▶ [GIVEN INSTRUCTION]
Arrange the records below as a numbered list with blank lines omitted, and leave the pictures out.

▶ [SUPPLIED RECORDS]
_ _ _ _ _
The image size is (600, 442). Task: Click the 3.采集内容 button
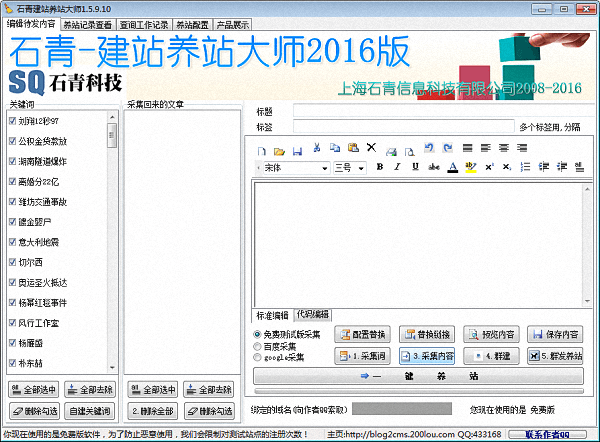(x=428, y=355)
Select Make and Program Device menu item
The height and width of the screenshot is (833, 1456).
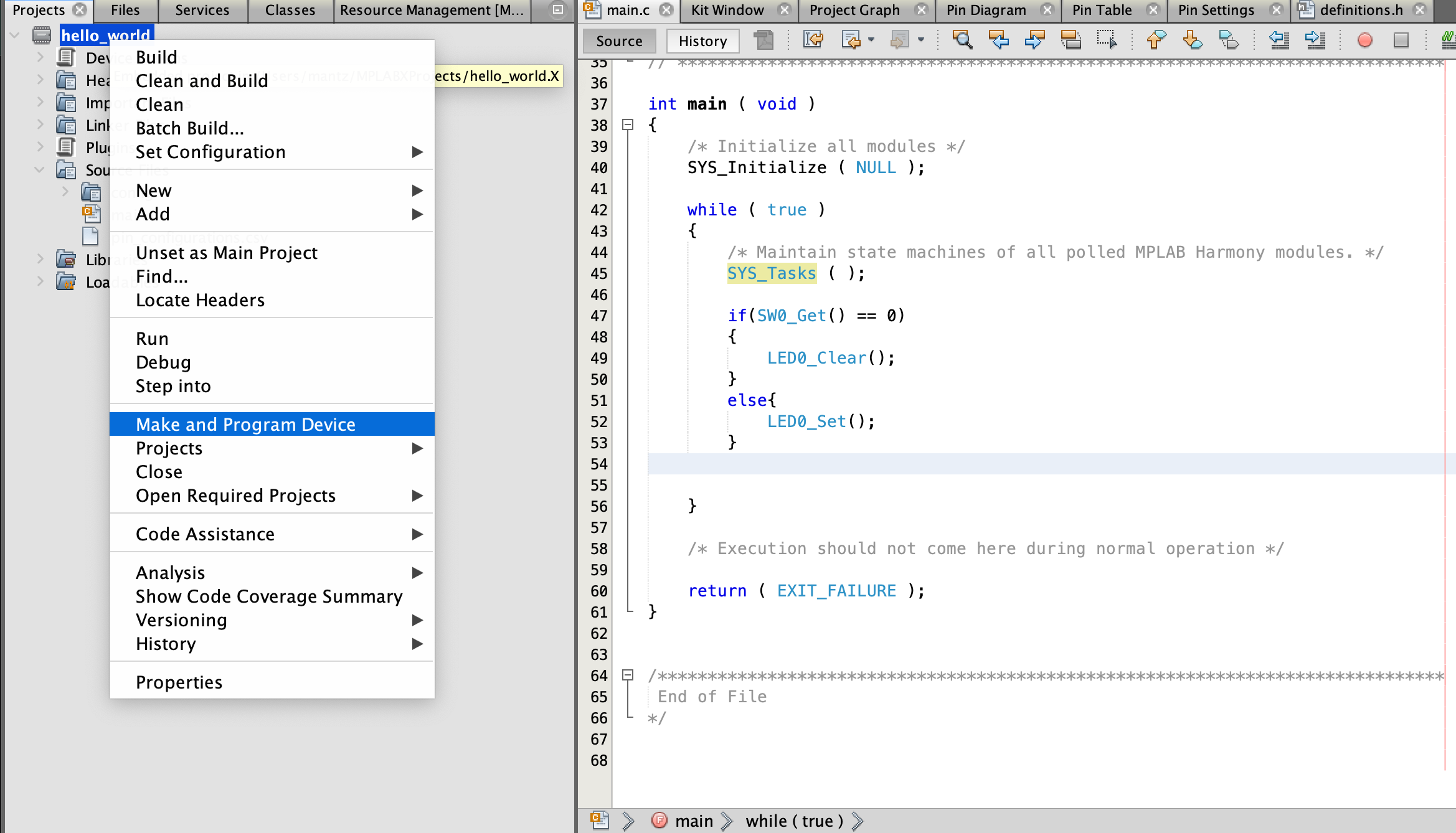click(245, 425)
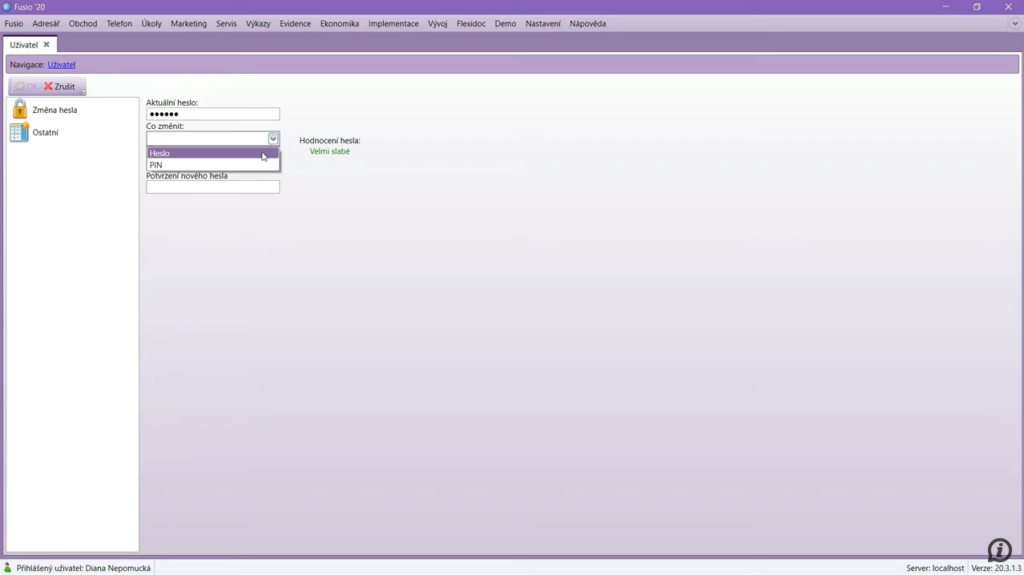Viewport: 1024px width, 575px height.
Task: Switch to the Uživatel tab
Action: coord(24,45)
_ _ _ _ _
▶ [COMPLETE RESPONSE]
1. The image size is (600, 442). Task: Click the 3.采集内容 button
2. (x=428, y=355)
3. Select Make and Program Device menu item
4. The height and width of the screenshot is (833, 1456).
5. click(245, 425)
6. Viewport: 1024px width, 575px height.
7. Task: Switch to the Uživatel tab
8. Action: coord(24,45)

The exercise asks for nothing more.